Several years ago two schools in the Chicago suburbs had such an intense rivalry that their students were fighting every day after school. Kids were getting bloodied just because they attended a certain school. I suggested that any student caught fighting be transferred immediately to the rival school.
It appears the Olympics are going the way of pro sports. How many pro athletes on our Chicago teams: Cubs, Sox, Bears, Bulls and Hawks can find their way on the CTA from Portage Park to Pilsen without a police escort, librarian or sherpa? Can these sports dolls name our city’s birthday (March 4, 1837) or the years of Daley I’s reign (1955 – 1976)? Who was our first African American Mayor? (Harold Washington) What is the longest avenue in Chicago? (Western Avenue) How many of these athletes actually live within the city limits? What’s so “Chicago” about these players on our sports teams? What’s so Swedish about this Armenian hissy guy? Are countries so obsessed with winning that they adopt folks from other nations to represent them because they are afraid they can’t produce a champ? No? Well, that’s what it looks like from this side of the TV.
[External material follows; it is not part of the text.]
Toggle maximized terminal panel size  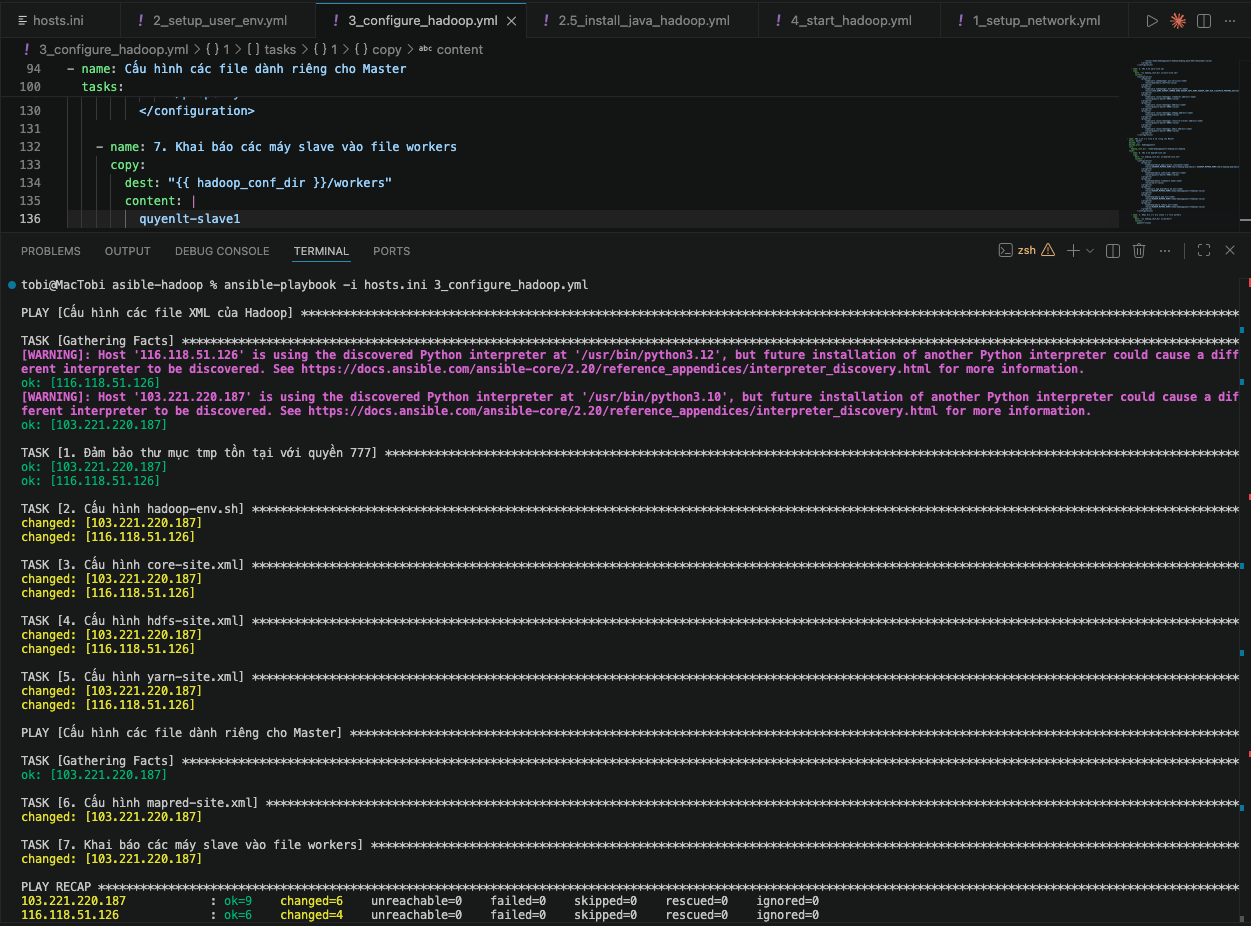1204,251
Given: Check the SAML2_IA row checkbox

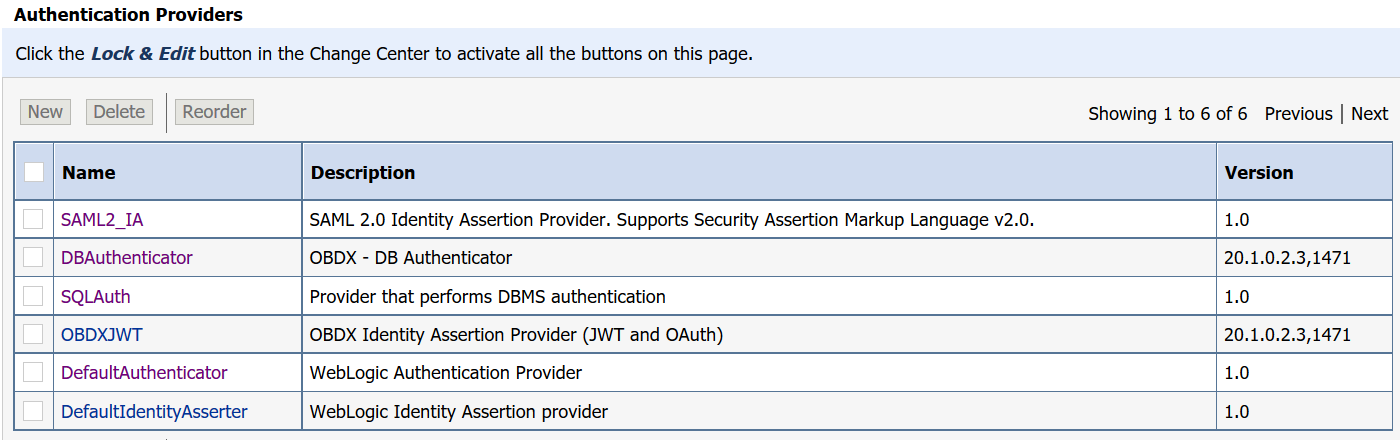Looking at the screenshot, I should (34, 219).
I'm just as guilty as anyone. I get excited when someone from the Czech Republic, Slovakia or Romania wins recognition, not because my ancestors came from these nations, but because I'm impressed with the fact that they never invaded any other country. They rock, in my humble opinion, so I get jazzed when they win something.
But what would happen if we all, including me, dropped this pseudo-nationalism in favor of something along the lines of, “Look what humans are capable of!” Actually, that’s kind of what is happening, but under the guise of so-and-so playing for such-and-such country even though s/he was born somewhere else. Now it’s time to pull up our eyelid skin and see what’s really going on.
We are all more alike than we are different. The differences in our countries of birth, skin colors and languages make for nice drama but they’re just the fragile veneer.